Push the Codex corpus toward Fast Track equivalence-completeness on all 93 books at the highest sustainable throughput consistent with zero relaxation of the existing quality gates. Specifically:

  • 27/27 validator must pass on every shipped unit (no exceptions).
  • All 7 equivalence layers must verify per book (no shortcuts to "topic overlap only").
  • Pass W and Pass V must run on every batch (no skipping the seam-stitching).
  • Quality-sampling 5% spot-check runs every batch (no silent drift).
  • Every substitute text and every BUY-only fallback must be logged and justified against the new rules in §6 below.

If throughput and quality conflict, throughput yields. The throughput target is high, not maximum: maximum throughput would require relaxing gates, which is forbidden.


§2 Concurrency budget (the throughput envelope)
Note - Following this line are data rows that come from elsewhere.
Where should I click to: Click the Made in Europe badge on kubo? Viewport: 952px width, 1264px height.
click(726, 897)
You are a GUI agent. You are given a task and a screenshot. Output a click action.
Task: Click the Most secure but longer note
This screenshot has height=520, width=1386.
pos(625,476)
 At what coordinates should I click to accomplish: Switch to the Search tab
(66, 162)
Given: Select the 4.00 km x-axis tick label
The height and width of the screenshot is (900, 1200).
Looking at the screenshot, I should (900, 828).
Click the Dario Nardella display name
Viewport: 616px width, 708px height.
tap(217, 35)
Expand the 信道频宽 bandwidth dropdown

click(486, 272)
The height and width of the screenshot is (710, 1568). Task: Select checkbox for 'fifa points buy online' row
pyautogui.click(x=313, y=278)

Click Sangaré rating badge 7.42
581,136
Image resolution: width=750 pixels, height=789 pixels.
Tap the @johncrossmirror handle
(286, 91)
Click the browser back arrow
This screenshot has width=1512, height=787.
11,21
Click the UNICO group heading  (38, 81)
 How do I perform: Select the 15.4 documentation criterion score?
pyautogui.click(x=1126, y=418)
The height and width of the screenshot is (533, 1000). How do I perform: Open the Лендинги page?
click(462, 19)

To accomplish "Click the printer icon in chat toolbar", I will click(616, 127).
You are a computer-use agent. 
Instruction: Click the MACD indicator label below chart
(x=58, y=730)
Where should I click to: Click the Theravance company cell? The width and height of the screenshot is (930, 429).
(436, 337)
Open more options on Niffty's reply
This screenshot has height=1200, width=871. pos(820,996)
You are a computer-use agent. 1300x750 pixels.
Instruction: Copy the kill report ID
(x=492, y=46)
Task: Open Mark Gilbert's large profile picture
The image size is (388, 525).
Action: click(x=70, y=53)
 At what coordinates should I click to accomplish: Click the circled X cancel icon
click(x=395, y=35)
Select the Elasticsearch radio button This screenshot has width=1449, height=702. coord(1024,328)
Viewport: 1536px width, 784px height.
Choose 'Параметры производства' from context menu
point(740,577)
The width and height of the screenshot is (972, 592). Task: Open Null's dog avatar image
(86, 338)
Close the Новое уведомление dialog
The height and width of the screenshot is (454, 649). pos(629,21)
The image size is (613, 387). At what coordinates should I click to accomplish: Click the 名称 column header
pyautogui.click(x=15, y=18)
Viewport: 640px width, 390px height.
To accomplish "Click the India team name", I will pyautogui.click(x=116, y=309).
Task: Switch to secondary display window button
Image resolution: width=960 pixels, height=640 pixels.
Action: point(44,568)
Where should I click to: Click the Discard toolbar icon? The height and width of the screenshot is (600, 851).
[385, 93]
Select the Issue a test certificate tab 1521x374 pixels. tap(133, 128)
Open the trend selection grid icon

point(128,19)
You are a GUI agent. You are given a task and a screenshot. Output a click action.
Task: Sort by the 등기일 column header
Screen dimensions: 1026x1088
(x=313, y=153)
The existing protocol (ORCHESTRATION_PROTOCOL.md §5.1) allows unlimited parallel production agents because they write to disjoint unit paths. The actual bottleneck is the integration agent (single-threaded) and the operator's review bandwidth. The concurrency budget below is calibrated so neither becomes a queue:

Role / pass Max parallel Sustained pace Bottleneck check
Audit (P1) 12 6/day Operator review of audit §1 output
Gap-analysis (P2) 6 4/day Reads shipped corpus — context-heavy
Production-plan (P3) 4 4/day Operator sign-off on punch-list before P4
Production (P4) 8 per batch, 2 batches/day 16 units/day Integration drain rate
Integration 1 (mandatory single) 16 units/day Single-threaded; budget 10 min/unit
Verification (P5) 2 1 book/day Per-book equivalence audit
Pass W (weaving) 1 per batch 1 batch/day Runs after each P4 batch
Pass V (continuity verify) 1 weekly weekly Curriculum-wide; serialized
Quality-sampling 1 per batch 5% of P4 output Concurrent, read-only
Flow (PA–PE) 4 2 flows/day Independent of unit pipeline
Watchdog 1 continuous hourly tick Stuck-book alerts

Sustained daily throughput at these limits: ~6 audits (P1), ~16 shipped units (P4), ~1 verified book (P5), ~2 flow updates. Weekly: ~30 audits, ~80 units, ~5 books verified.

Why not more. Two reasons. (1) Integration is single-threaded by design — the only writer to shared files (CONCEPT_CATALOG.md, deps.json, connections.json). Pushing P4 above 16 units/day fills the integration queue. (2) Pass W and Pass V are serial quality gates. Bypassing them to "catch up" is the exact compromise this plan forbids.


§3 Phase hand-off protocol (auto vs. manual)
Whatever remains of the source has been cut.